So there are multiple things to factor in here:
The 8 hardware lights is just a limitation of old-style directX 8 shaders. Since GM uses DirectX 9 now, we have the freedom to pass in as many lights as we want into shaders. That being said, if we are using forward rendering, this is inefficient as every pixel on screen needs to perform lighting calculations for every light. There are two main ways in which we can optimise lighting:
1) Forward pass lighting: We still pass lights into a shader, but we change which lights are active. This also applies to GM lights. Just because we are limited to 8 lights, this does not mean we can only use 8 lights in our scene, it simply means that we can only use 8 lights SIMULTANEOUSLY when rendering one object. Each time an object is rendered, you can simply place those 8 light points on the nearest 8 lights to that one object. Realistically, you dont even need 8 lights, you only need 3 or 4.

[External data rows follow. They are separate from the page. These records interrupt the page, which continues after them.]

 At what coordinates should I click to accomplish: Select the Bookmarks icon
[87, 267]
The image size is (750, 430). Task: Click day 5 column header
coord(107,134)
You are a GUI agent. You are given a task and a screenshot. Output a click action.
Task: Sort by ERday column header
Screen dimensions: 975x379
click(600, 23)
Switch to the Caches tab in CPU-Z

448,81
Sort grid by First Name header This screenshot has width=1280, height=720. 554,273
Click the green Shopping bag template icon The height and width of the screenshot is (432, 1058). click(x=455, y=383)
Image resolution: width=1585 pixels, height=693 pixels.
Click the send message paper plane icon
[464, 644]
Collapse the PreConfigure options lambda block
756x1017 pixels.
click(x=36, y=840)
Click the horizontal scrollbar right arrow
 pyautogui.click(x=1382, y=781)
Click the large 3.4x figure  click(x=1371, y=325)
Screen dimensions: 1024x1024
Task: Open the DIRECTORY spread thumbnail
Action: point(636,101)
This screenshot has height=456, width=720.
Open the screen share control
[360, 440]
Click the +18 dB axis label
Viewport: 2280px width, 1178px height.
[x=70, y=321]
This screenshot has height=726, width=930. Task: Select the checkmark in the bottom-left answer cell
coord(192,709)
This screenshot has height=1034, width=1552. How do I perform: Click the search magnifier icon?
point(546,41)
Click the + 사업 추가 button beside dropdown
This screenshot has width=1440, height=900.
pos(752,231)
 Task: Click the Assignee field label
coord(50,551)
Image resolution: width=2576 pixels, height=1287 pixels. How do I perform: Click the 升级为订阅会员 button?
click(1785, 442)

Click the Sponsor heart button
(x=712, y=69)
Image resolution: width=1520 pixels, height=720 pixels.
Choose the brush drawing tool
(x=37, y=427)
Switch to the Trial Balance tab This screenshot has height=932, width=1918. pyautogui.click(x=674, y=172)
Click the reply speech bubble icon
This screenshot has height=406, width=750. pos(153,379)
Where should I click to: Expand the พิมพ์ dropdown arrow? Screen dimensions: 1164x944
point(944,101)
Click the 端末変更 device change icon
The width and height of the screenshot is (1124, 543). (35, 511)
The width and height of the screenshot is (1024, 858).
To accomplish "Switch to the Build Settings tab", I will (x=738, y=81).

The main downside of forward rendering is that we cannot apply drawing optimisations. If we want to render a whole scene as one model, then yeah, this technique goes out the window. Though it is important to be aware of it.
2) Deferred Rendering: This is the idea that we separate our rendering out into a number of processes. We have to keep a G-buffer, this is a collection of surfaces which contain information about our scene. We will normally use a number of common buffers for light: Diffuse (This is the rendered un-lit scene with textures), Depth (This stores per-pixel information of how far away a given point is from the camera), Normals (This stores per-pixel information about the direction in which the surface of a given pixel is facing.)
We then use a second pass to render lights onto a light buffer. Now we can cheat here, we draw spheres in the areas the light is. This means that lights only do processing for the pixels they affect, and far away/out of sight lights do not have any performance impact on the rendering process (This is not true for forward rendering). The downside is you have to do a little more work to set the system up, though you get other benefits such as the ease of adding in normal mapping or other renering effects.
Deferred rendering can theoretically support 1000s of lights in a scene, and on screen at any one time, the number of lights you can render before you hit a fillrate crash, though on a modern GPU, that'll be in the 100s atleast.
The final step is to merge the light surface with the diffuse.
Now, I understand this is all quite hard to grasp at first, though learning about 3D rendering techniques is a fantastic and fun skill to have. The forward lighting approach is what is built in and being smart about which lights we draw at any given time can be really helpful. Unfortunately, I can't really give you any help in setting up a deferred renderer, as its something that requires your own understanding in order to be able to use well. GM currently has no system/pipeline which abstracts away all the difficulty of it. I was working on one, but stopped to focus on my main project.
I can walk you through the process, though it'll require that you have some knowledge of shaders + surfaces in order to achieve it successfully and to really have control over what you are trying to do.